Laura Troy married James T. Knight in 1905. She became principal of Jackson Colony School – an all-Black school – and she was influential in training other teachers. Her bio in Ruth Neely’s book Women of Ohio says that, “She has nearly eight-hundred children in Jackson School. Even though it is an antiquated building, children flock there because they like the home-like atmosphere and the kindly treatment they receive.”

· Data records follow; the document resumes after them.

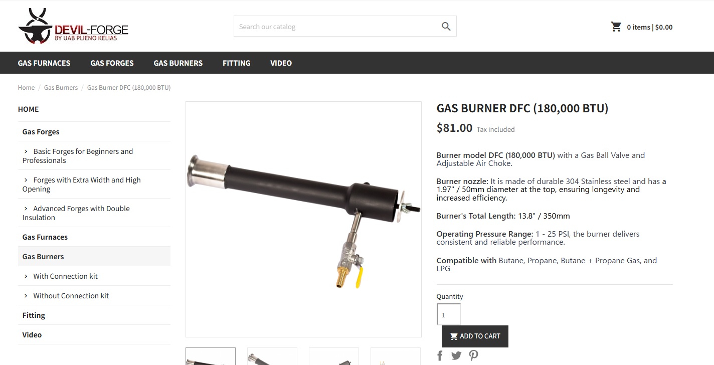714x365 pixels.
Task: Open Without Connection kit subcategory
Action: [71, 295]
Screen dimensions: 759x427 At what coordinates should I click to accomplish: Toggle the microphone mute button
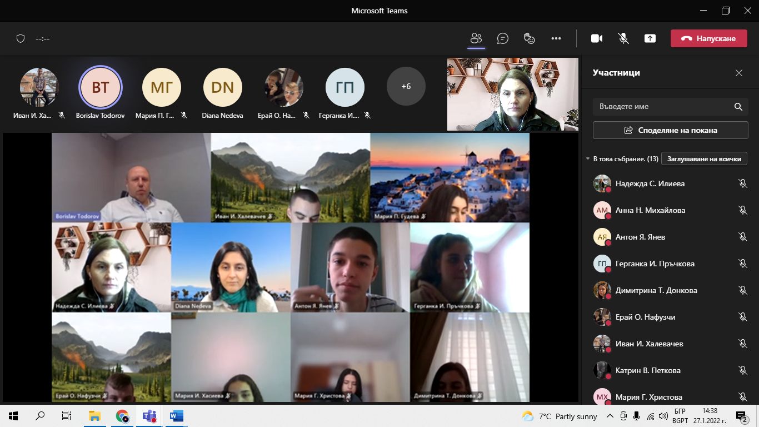tap(623, 38)
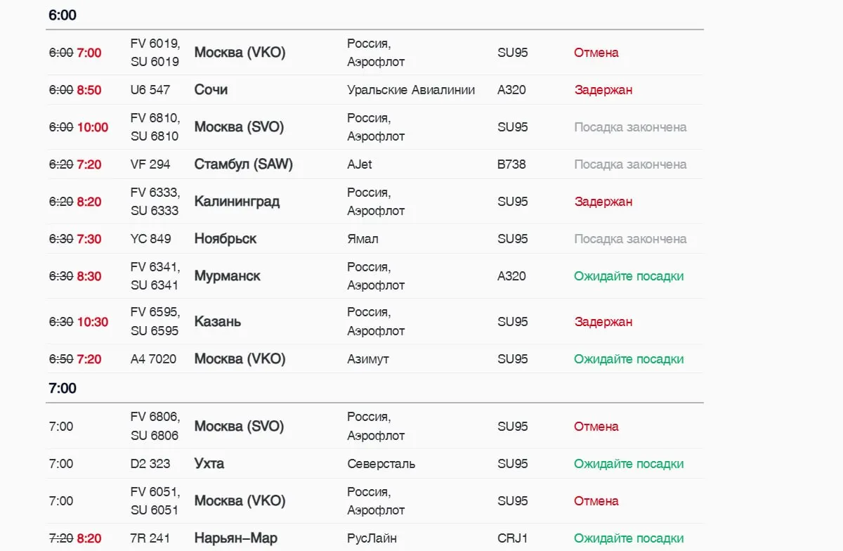Click flight number YC 849
This screenshot has width=843, height=551.
click(151, 239)
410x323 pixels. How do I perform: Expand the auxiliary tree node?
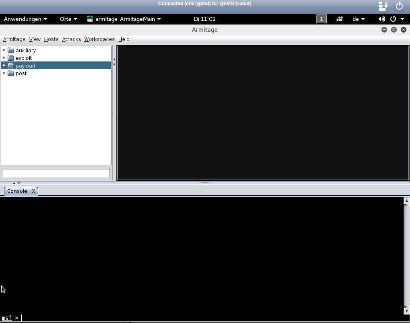point(4,50)
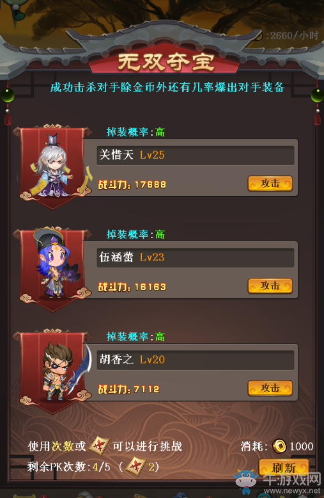The width and height of the screenshot is (324, 498).
Task: Attack opponent 关惜天
Action: [270, 183]
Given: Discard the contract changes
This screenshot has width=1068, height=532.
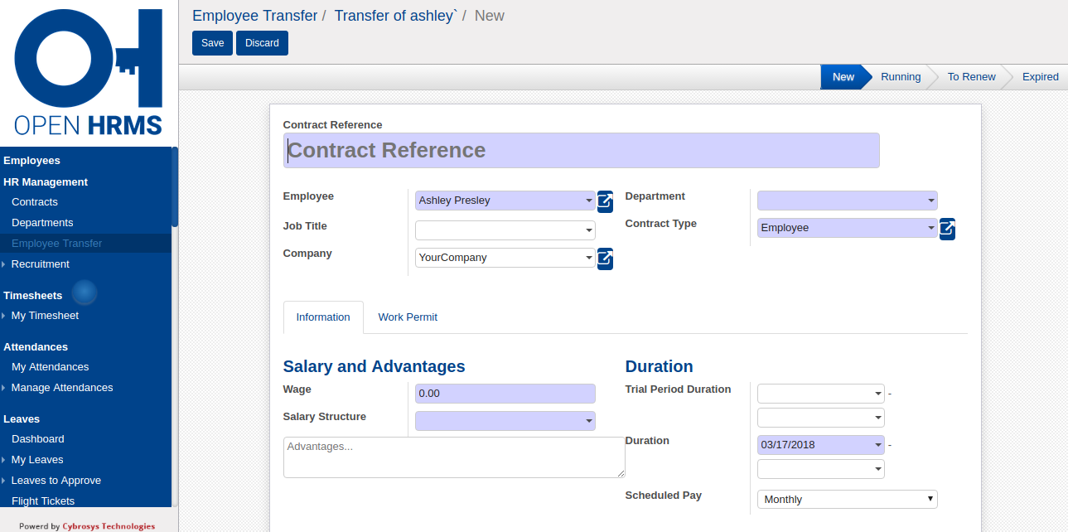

Laura Troy Knight was the mother of Laura Clarice Knight, who graduated from high school at age 15 and from the University of Cincinnati at age 18 – the youngest student to graduate that year. Laura Clarice Knight went on to receive a Master’s Degree from UC, as did her mother. They received these degrees simultaneously in 1928 and may have been the first mother-and-daughter duo to receive simultaneous Masters’ Degrees from UC.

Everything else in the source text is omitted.